The ObliviousX library provides a complete series of APIs for working with this encapsulation scheme. They come in two flavours: single-shot functions, that implement the OHTTP scheme from RFC 9457, and streaming flavours that implement the scheme defined in the draft chunked OHTTP specification. As an example of the use of the one-shot APIs:

import ObliviousX

// Encryption

let message = Data("Hello, this is my secret message".utf8)
let (encapsulatedRequest, sender) = OHTTPEncapsulation.encapsulateRequest(
    keyID: serverKeyID,
    publicKey: serverPublicKey,
    ciphersuite: .P256_SHA256_AES_GCM_256,
    mediaType: "text/plain",
    content: message
)

// Decryption
let (header, consumedBytes) = OHTTPEncapsulation.parseRequestHeader(
    encapsulatedRequest: encapsulatedRequest
)
assert(header.keyID == serverKeyID)
assert(header.kem == .P256_HKDF_SHA256)
assert(header.kdf == .HKDF_SHA256)
assert(header.aead == .AES_GCM_256)

let decapsulator = OHTTPEncapsulation.RequestDecapsulator(
    requestHeader: header,
    message: encapsulatedRequest.dropFirst(consumedBytes)
)
let (deEncapsulated, context) = try decapsulator.decapsulate(
    mediaType: "text/plain",
    privateKey: serverPrivateKey
)

assert(deEncapsulated == message)

What’s Next

This package is released in an early development stage to solicit feedback and contributions. You can get started by trying out the SwiftNIO Oblivious HTTP library on GitHub, as well as join us on the Swift forums to discuss the library and suggest improvements.
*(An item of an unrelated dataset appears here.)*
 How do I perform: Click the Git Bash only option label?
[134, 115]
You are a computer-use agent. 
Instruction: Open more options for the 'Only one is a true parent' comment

While the core encryption scheme is believed to work well, we’re still completing design work for the complete set of bindings for Binary HTTP and Oblivious HTTP. In addition, the following items are on our roadmap:

  1. Producing a better binding to SwiftNIO, in the form of ChannelHandlers that can be dropped into the ChannelPipeline.
  2. Producing versions of BinaryHTTP that use swift-http-types instead of SwiftNIO’s types, for better composition with the rest of the Swift ecosystem and potentially remove the need to depend on SwiftNIO at all.
  3. Final support for chunked Oblivious HTTP, when that draft is finalized at the IETF.
  4. Other API tweaks to support a wider range of use cases.

We welcome community feedback at this stage of the design process, as well as contributions in the form of pull requests and issues, as we work to refine support over the coming months and deliver greater privacy protections to the foundations of the modern internet.